‘We Have the Meatless?’ Never, Vows Arby’s President

When Arby’s president Rob Lynch looked at his newsfeed Wednesday morning, he saw a headline that made him wonder if he was having a meat-sweats inducing nightmare. A website priding itself on being the “ultimate source for all things vegan” claimed the chain, whose slogan is “we have the meats,” was in talks with Impossible Foods to add a plant-based burger to the menu.

Although carnivore-loving fast food giants like Burger King, and Little Caesars (which has a best-selling pizza that’s wrapped in 3.5 feet of bacon) have embraced Impossible partnerships in the last two months, Arby’s has no intention of following suit.

“It won’t happen on my watch,” Lynch tells Fortune. “The only way would be if I got fired for some reason.”

Lynch recalled his momentary panic after reading the misreport. “Please, please, please say it isn’t so!” he quickly queried colleagues, who reassured their boss no one was exploring plant-based options.

The next step: the fast food chain’s PR team barraged journalists with Arby’s no-meatless-at-Arby’s gospel.

Lynch said Arby’s embracing the meatless craze would muddy the restaurant’s all-about-the-meat image, which has been fundamental to its financial upswing.

“You have to stand for something,” Lynch said, with animal-byproduct patriotism. ” We’ve turned this brand around by making big, high quality, meaty, abundant sandwiches. That’s who we are.”

An Impossible Foods spokesperson declined to speak to media reports of Arby’s approaching them about a partnership, telling Fortune the meatless startup is “currently focused on scaling operations to meet the growing demand for its products at the more than 7,000 restaurants where it is currently sold, from single-unit restaurants to national chains.”

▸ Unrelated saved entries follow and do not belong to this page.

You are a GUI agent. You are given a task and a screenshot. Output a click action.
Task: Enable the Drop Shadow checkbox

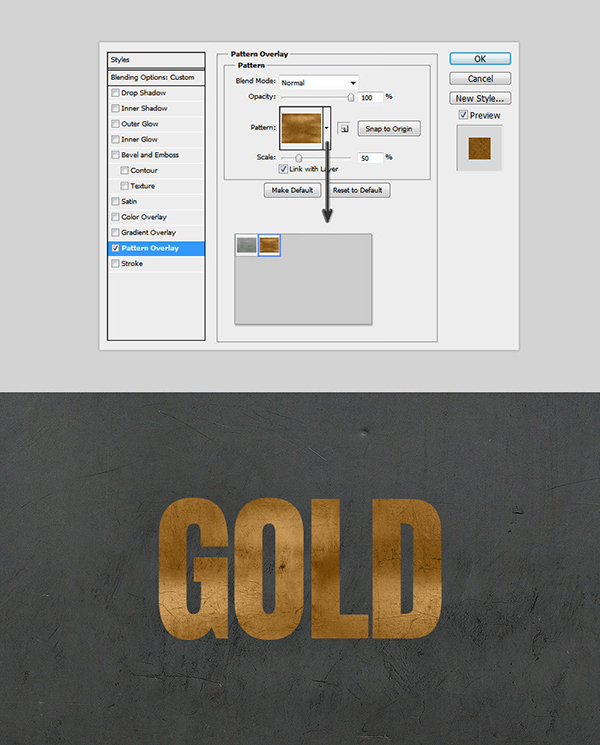[116, 93]
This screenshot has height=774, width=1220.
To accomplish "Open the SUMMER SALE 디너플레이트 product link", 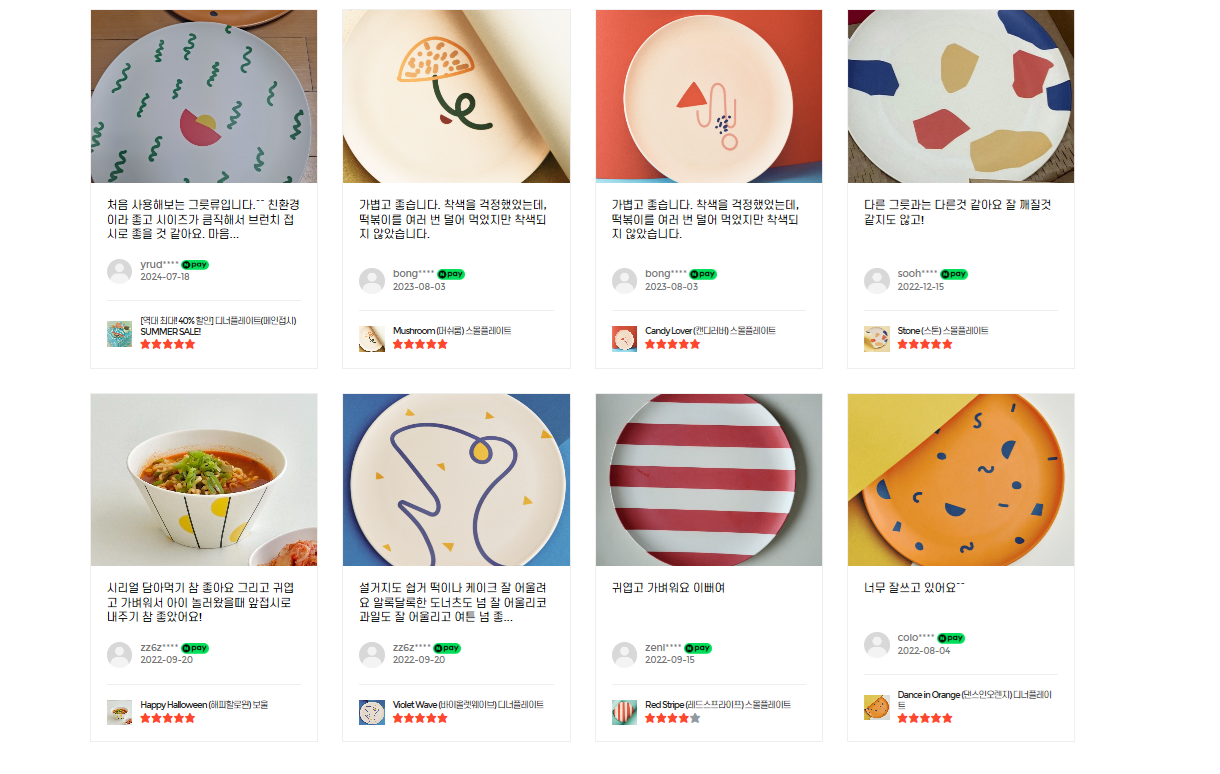I will pos(218,325).
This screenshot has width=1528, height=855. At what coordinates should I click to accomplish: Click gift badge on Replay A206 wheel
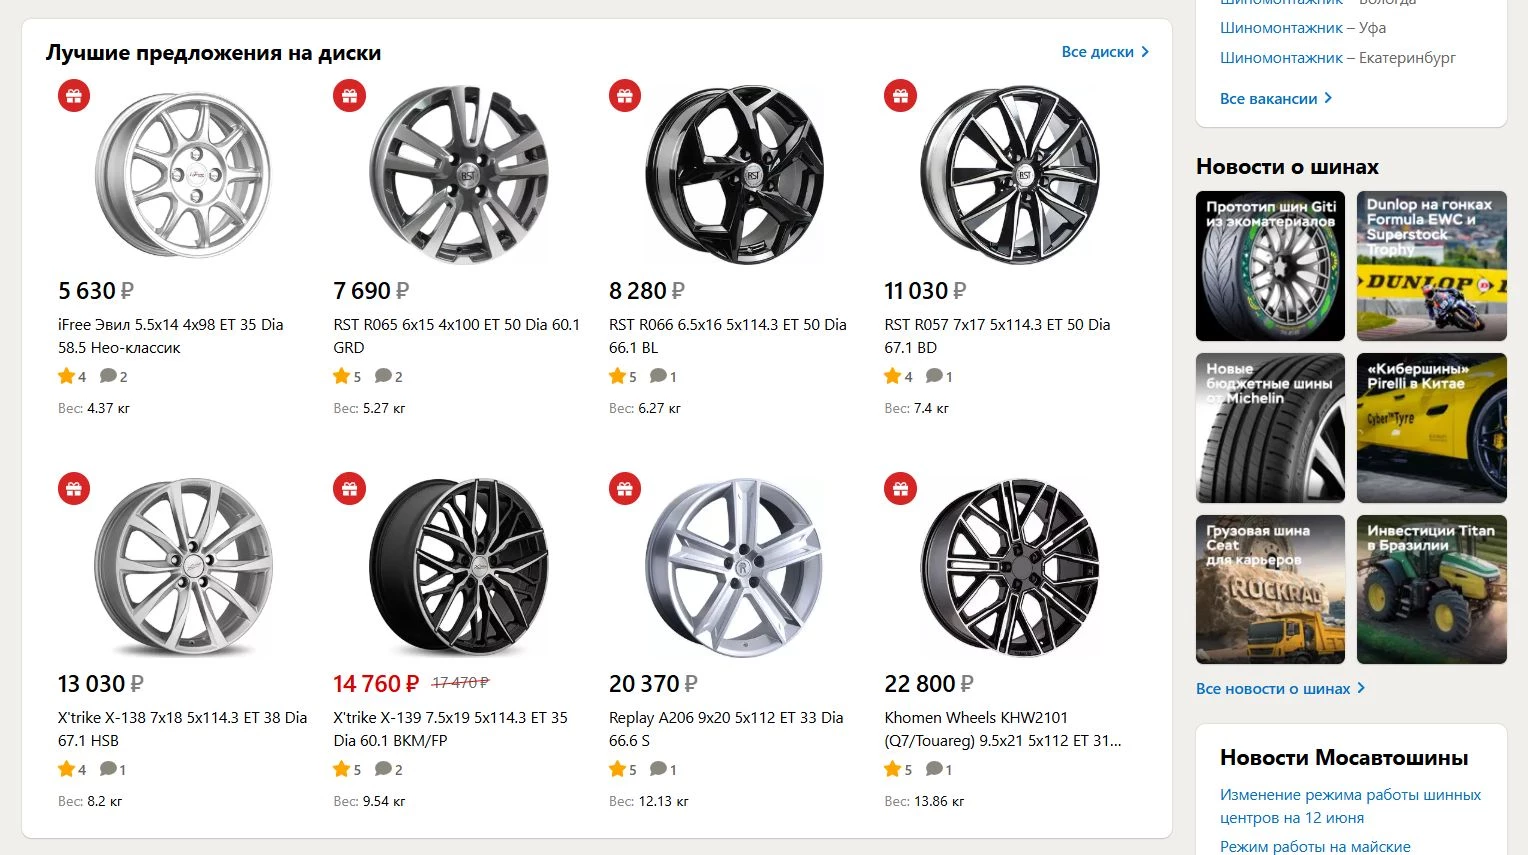click(625, 489)
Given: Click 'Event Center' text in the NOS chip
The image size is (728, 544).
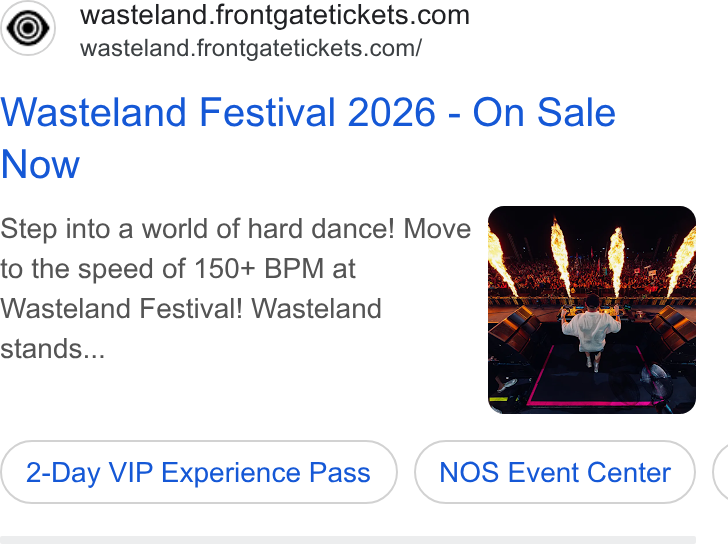Looking at the screenshot, I should (590, 473).
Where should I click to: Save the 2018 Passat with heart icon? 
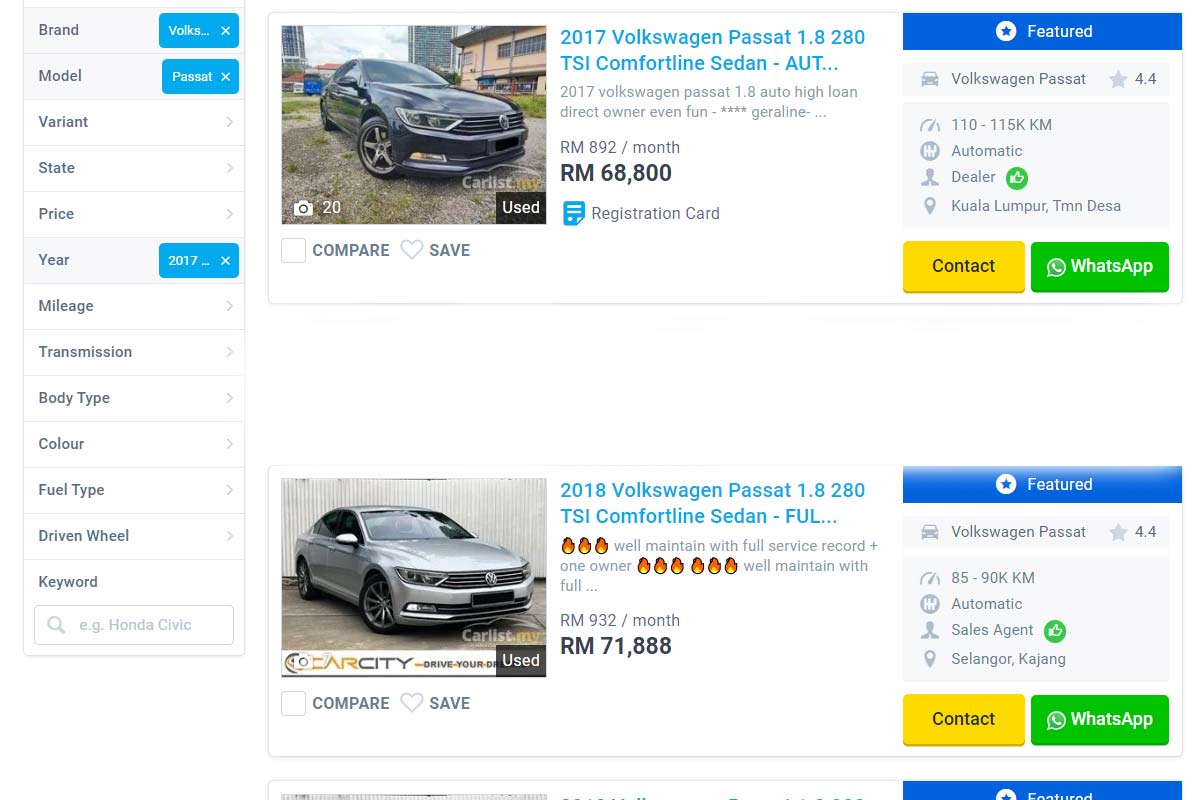tap(411, 703)
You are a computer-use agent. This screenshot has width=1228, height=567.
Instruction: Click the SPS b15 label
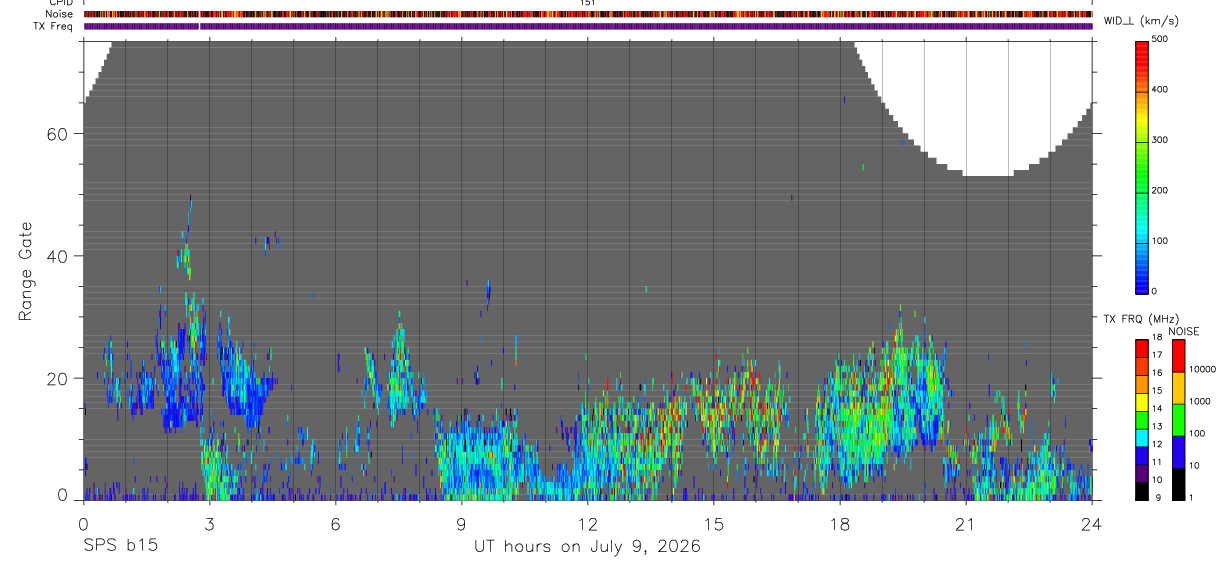[x=120, y=546]
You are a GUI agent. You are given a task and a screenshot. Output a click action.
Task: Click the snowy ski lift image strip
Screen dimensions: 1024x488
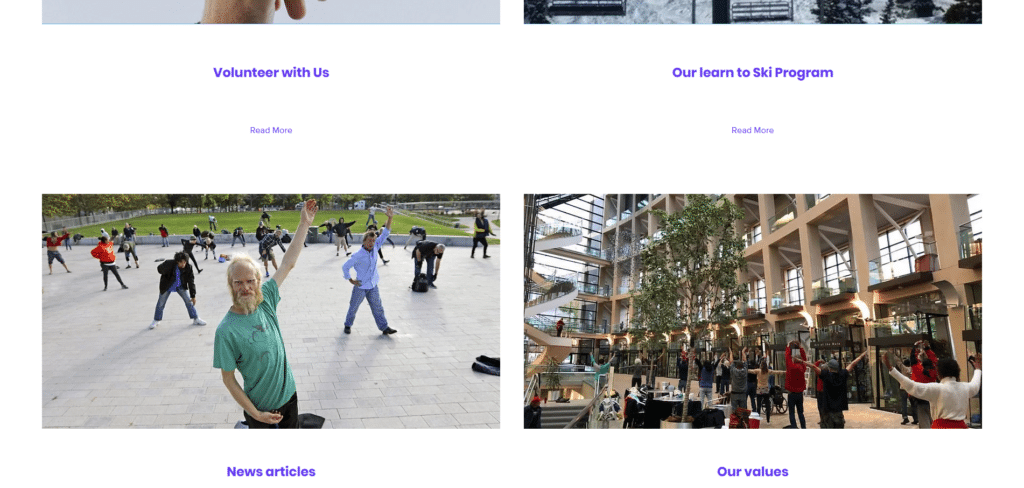(x=752, y=12)
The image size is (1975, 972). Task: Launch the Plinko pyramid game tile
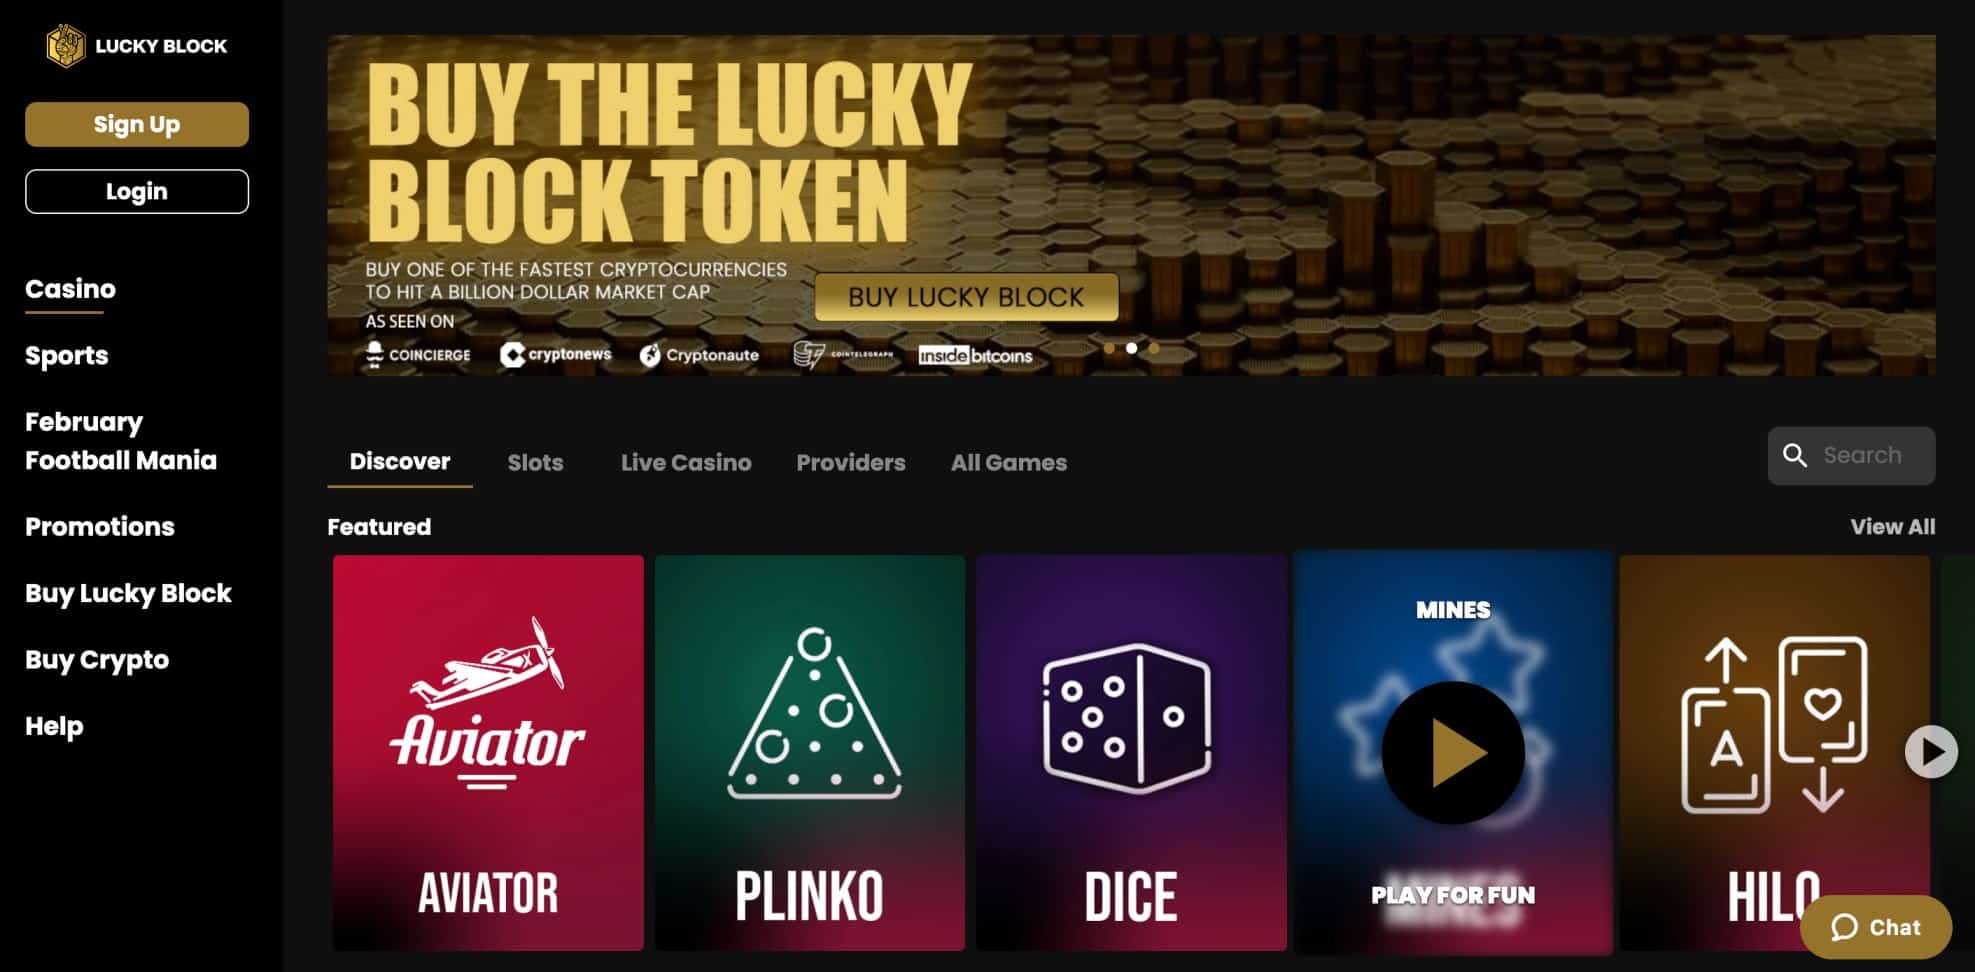click(810, 753)
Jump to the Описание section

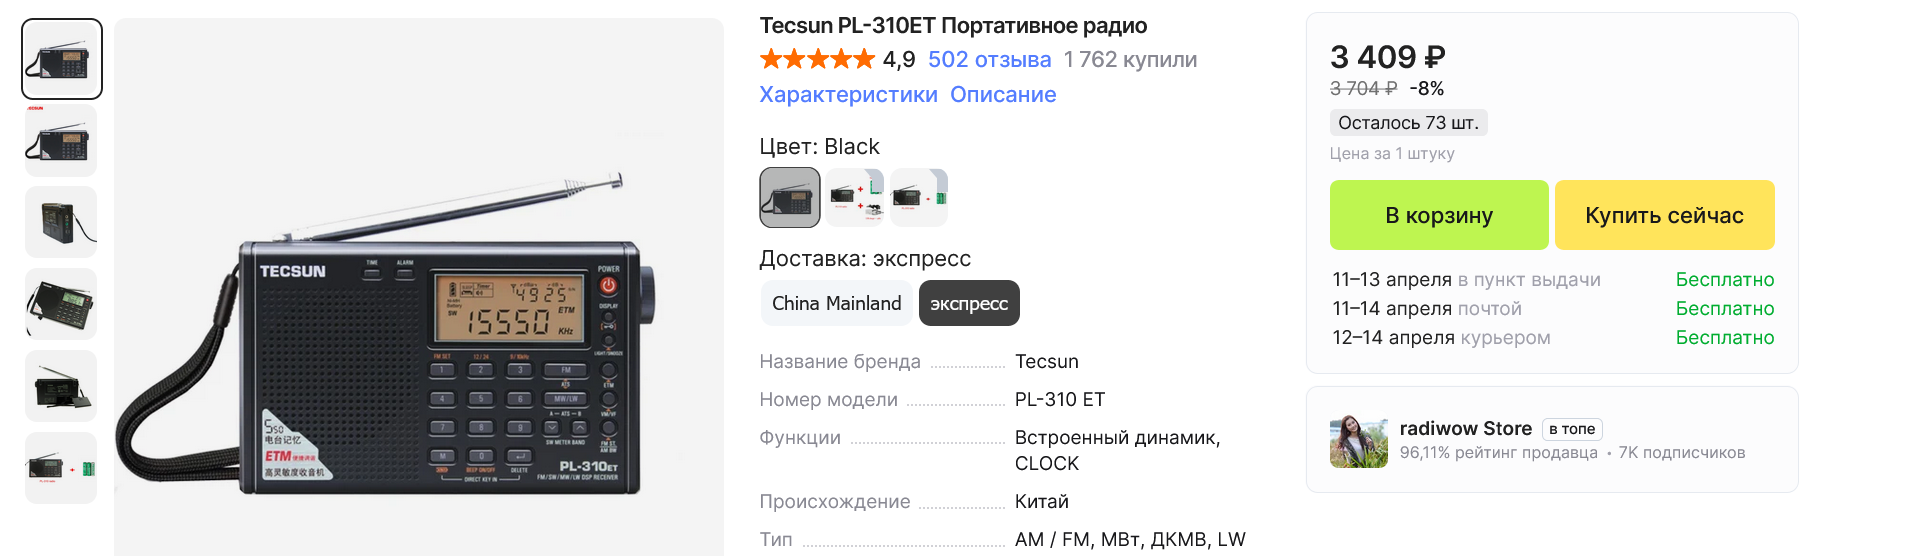point(1003,95)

Arby’s Meat-Forward Ascension

In 2010, a J.P. Morgan analyst called Arby’s performance “amongst the worst in modern restaurant history” after the chain’s sales dropped 11.2% in the first quarter of that year—following its already downward tumble of 8.2% in 2009 and 5.8% the year before.

Things started picking up in 2013 after Paul Brown joined as CEO, Lynch as CMO and brand president, and the brisket sandwich was launched, which would become Arby’s most successful product, according to CNBC. The company also began to lean into the meat market (debuting its motto in 2014, now intoned by Ving Rhames’ basso profundo) and its sense of humor, which often came at the expense of vegetarians.

Arby’s launched a “vegetarian help line” in 2015 that tried turning herbivore callers by playing the sound of sizzling bacon as the ultimate gateway meat. It also served a one-day, all-vegetarian menu on Leap Day 2016 that simply extracted all the meat out of its existing sandwiches without offering any replacements.

“Our roast beef sandwich turned into a roasted sesame bun with nothing on it,” says Lynch, who has seen net sales increase to $3.9 billion in 2018 from $3.5 billion in 2015, with more than 3,300 locations worldwide. “We proudly put less vegetables on our sandwiches than anyone.”

Arby’s sells 160 million pounds of meat a year and is an equal-opportunity animal purveyor, having served roast beef, brisket, turkey, ham, chicken, lamb, duck, fish, deer, elk, and more on its menu. With such fealty to meat (albeit with a handful of poultry-accented salads), Lynch considers it “a bit misleading” to label plant-based proteins as meat—agreeing with a recent petition by the U.S. Cattlemen’s Association asking the U.S. Department of Agriculture to bar such companies from using the word in any form when labeling their vegetarian products.

Impossible Foods and rival Beyond Meat, which has partnered with chains including Del Taco, TGI Fridays, and Carl’s Jr., disagree.

“Meat is an assembly of amino acids that create the protein, so if we are able to replicate the nutritional properties, why wouldn’t that be meat?” Seth Goldman, Beyond Meat’s executive chairman, tells Fortune. “It’s not meat from a cow and we wouldn’t claim that. But it is meat.”

Impossible Foods touts their meatless products as being almost like meat since they contain heme, an iron-rich molecule found in cows and plants. “In fact, we think the cow can’t turn itself into delicious beef without the heme,” CFO David Lee told Fortune earlier this month after the closing of the company’s $300 million funding round. Impossible has a patent on the plant-based heme process.

Although plant-based proteins aim to satiate carnivores, Arby’s is far from convinced.

“It would be like if I called my roast beef sandwich a broccoli sandwich,” says Lynch, who was Taco Bell’s VP of Marketing before joining Arby’s. “It’s just not the real thing.”